Wiedersehen mit Stadelmaier
Herrn Marders Farbenlehre
Von Gerhard Stadelmaier, 2. Februar 2018
Die Stimme am Telefon wirkt irgendwie blond. Also lieb. Stellt sich auch gleich mit einem Doppelnamen vor. Fällt dann vom Diskant in einen etwas angerauhten Mezzo, weshalb sie jetzt doch etwas brünett tönt, nennt weiterhin den Namen eines riesengroßen Versicherungsunternehmens, für das sie arbeitet, wobei sie eine Färbung ins Rötliche bekommt. Sie habe eine Unfallmeldung vorliegen, meinen Personenkraftwagen betreffend. Ein gewisser Herr Marder habe offenbar einen Motorschaden bei mir verursacht. Auf meine Gegenrede, dass dies kein Herr, sondern ein tierischer Lümmel gewesen sei, geht sie nicht ein, sondern eine Kriterienliste durch. Was Herr Marder sich denn zuschulden habe kommen lassen? An dieser Stelle changiert ihre Stimme in eine Art Ärmelschonergrau. Der Marder habe einen Kühlwasser- und einen Bremsflüssigkeitsschlauch zerkaut und ein Elektrokabel durchbissen.

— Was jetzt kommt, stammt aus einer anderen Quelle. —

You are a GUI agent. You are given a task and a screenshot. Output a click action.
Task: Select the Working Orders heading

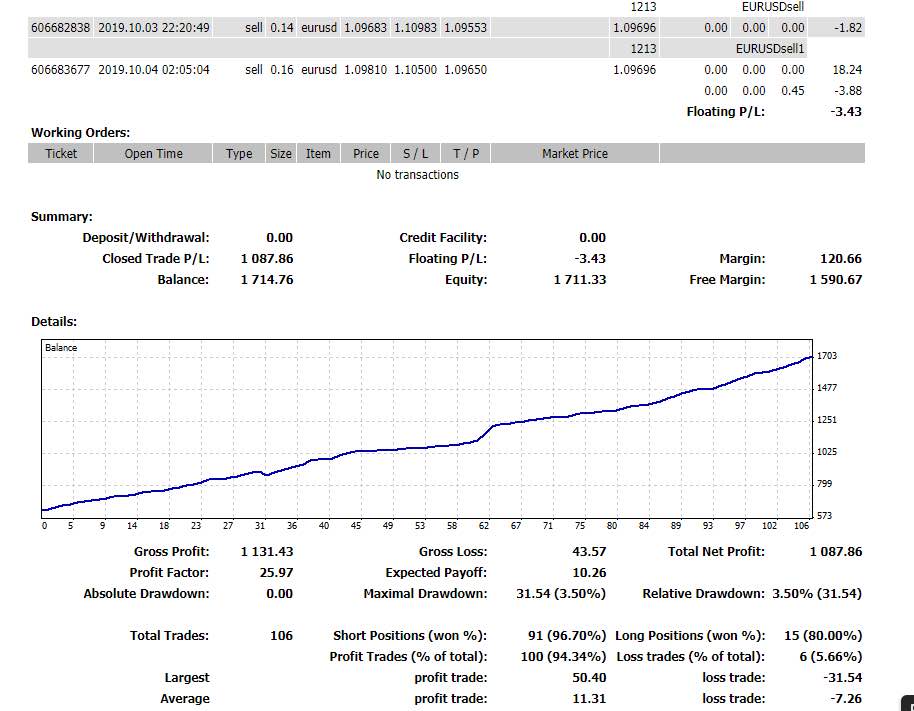pyautogui.click(x=80, y=132)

Wo Herr Marder wohne? Genaue Adresse? Nummer und Anschrift seiner Versicherung? Auf meinen Einwand, dass Marder keinen festen Wohnsitz hätten, driftet die Stimme der Dame ins gutgemeint Gelbe: Sie müsse dann wohl Herrn Marder als Obddachlosen betrachten, womöglich mit Migrationshintergrund? Ob die Polizei Herrn Marder denn einvernommen habe? Nein, das habe die Polizei nicht, sie hätte wohl auch Schwierigkeiten mit dem interkulturellen Austausch gehabt. Interkulturwiewardasnochgleich? Vergessen Sie’s, tröste ich die Stimme, die jetzt farblich ganz eindeutig wird: Sie sehe für meinen Fall ziemlich schwarz.